Video Screencast Help
Symantec to Separate Into Two Focused, Industry-Leading Technology Companies. Learn more.

SEP 12.1 - Limited Administrators Can Access New Groups

Created: 23 Jan 2013 | 7 comments

Hello,

I manage a global deployment of SEP 12.1.  I've got a single Symantec domain and then 4 main groups under that domain.  The 4 main groups correspond to geographical areas like North America, Europe, Asia Pacific, etc.  Under each of the main groups I have many sub-groups which correspond to the cities I support.

My problem is that I create a limited administrator for a city (group), and adjust access to prevent that administrator from accessing any other groups.  That works fine until I create a new city group.  The console for some reason grants previous administrators access to new groups automatically.  This results in me having to go through and edit 80 or more limited administrator accounts every time I add a new city group.

I'm not sure who at Symantec thought this was a good idea, but it isn't.  If I grant specific granular access to a limited administrator then I don't ever want their access to increase unless I specifically increase it.  They should NEVER get access to my new groups unless I specifically grant them access to my new groups.
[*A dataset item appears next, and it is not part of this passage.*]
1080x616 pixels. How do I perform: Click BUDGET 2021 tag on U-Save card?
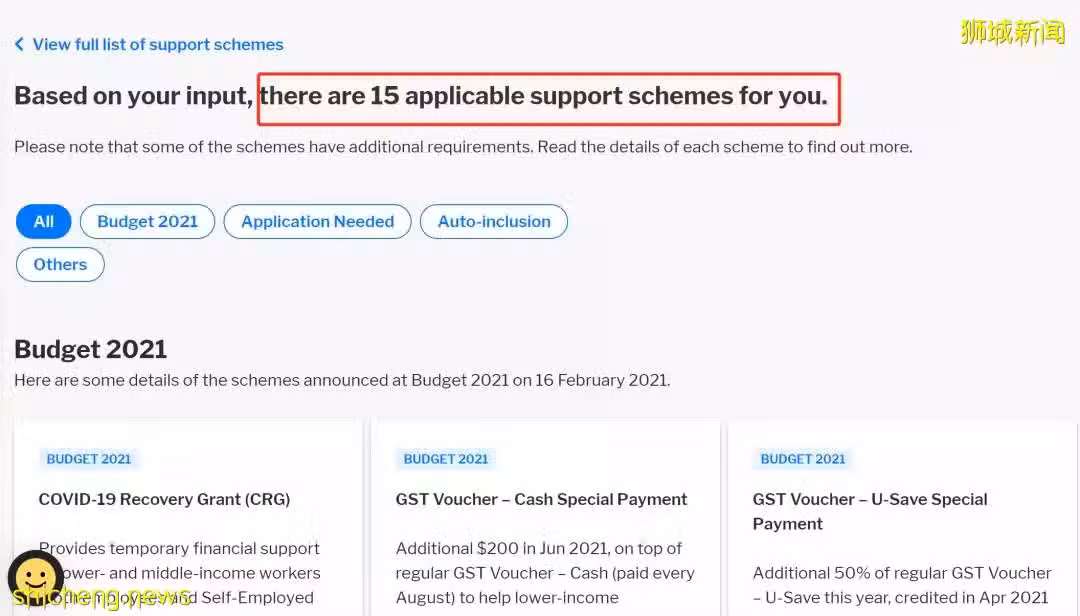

I've read other forum posts saying this is resolved in 12.1, but it isn't.  What can be done to correct this insecure behavior in the Symantec Console?

Thanks,

Tom

Comments 7 CommentsJump to latest comment

.Brian's picture

What version of 12.1 are you running? Latest is 12.1 RU2

Please click the "Mark as solution" link at bottom left on the post that best answers your question. This will benefit admins looking for a solution to the same problem.

Rafeeq's picture

for time being check this step 

When you want to inherit the permissions click with the secondary mouse key just on the My Company and deny access for all.
This will be inherited for all subgroups and then you can simply allow full or read access only for certain groups.... Try it :-)

https://www-secure.symantec.com/connect/ideas/sep-...

AravindKM's picture

Try by granting deny access to all limited admins on the secondary groups...

Please don't forget to mark your thread solved with whatever answer helped you : ) Thanks & Regards Aravind

SebastianZ's picture

For the existing limited administrators did you selected as well Full Access to "My Company" group?

...if yes this will force the full access rights to the administrators for all the new subgroups created under it. This will apply same for the groups and subgroups...on a example:

Limited admin has following rights:

- My company - no access

- - Europe (subgroup to My company) - full access

- - - London (subgroup to Europe) - full access

.. you create a new subgroup in Europe called Bristol, the limited admin will get automatic full access to it cause he has full access to Europe.

Mithun Sanghavi's picture

Hello,

What version of SEP 12.1 are you running?

Could you check by installing the Latest version of SEP 12.1 RU2 if that resolves the issue.

Check this Article:

A Limited Administrator doesn't consistently see all groups listed in the Clients tab where their group rights are "No Access" in Symantec Endpoint Protection Manager 12.1

http://www.symantec.com/docs/TECH162661

Hope that helps!!

Mithun Sanghavi
Senior Consultant
MIM | MCSA | MCTS | STS | SSE | SSE+ | ITIL v3

Don't forget to mark your thread as 'SOLVED' with the answer that best helped you.

TallTomD's picture

I'm running 12.1.671.4971. I was looking into RU2 last week to begin planning the upgrade.

When creating a new Limited Admin I right click the top level group My Company and select no access to this and all sub-groups. I grant Full Access to a 2nd tier Regional group of unclaimed computers. I then navigate down past the Regional groups, and into the City group. I right click the city group and select full access to this and all sub groups. I close out the newly created Limited Admin account and all is fine.

The problem arises when I create a new 3rd tier City group in the same 2nd tier Regional group where the Limited Admin has rights. The old existing Limited Admin accounts are given access to the newly created City group, which requires that I perform cleanup on the permissions of the Administrators.

I'll read through the attached articles and see if there is a better approach to creating the Limited Admins or the new city groups.

Thanks,
Tom

SebastianZ's picture

Do each group of your limited admins require the full rights to the 2nd tier Regional group or only to the 3rd tier City Group?

As mentioned above if you create a new 3d tier city group in a 2nd tier regional group - all admins having full rights to that 2nd tier group will gain automatically access to the new 3rd tier group as well bby inheritance of the full right access from 2nd tier above.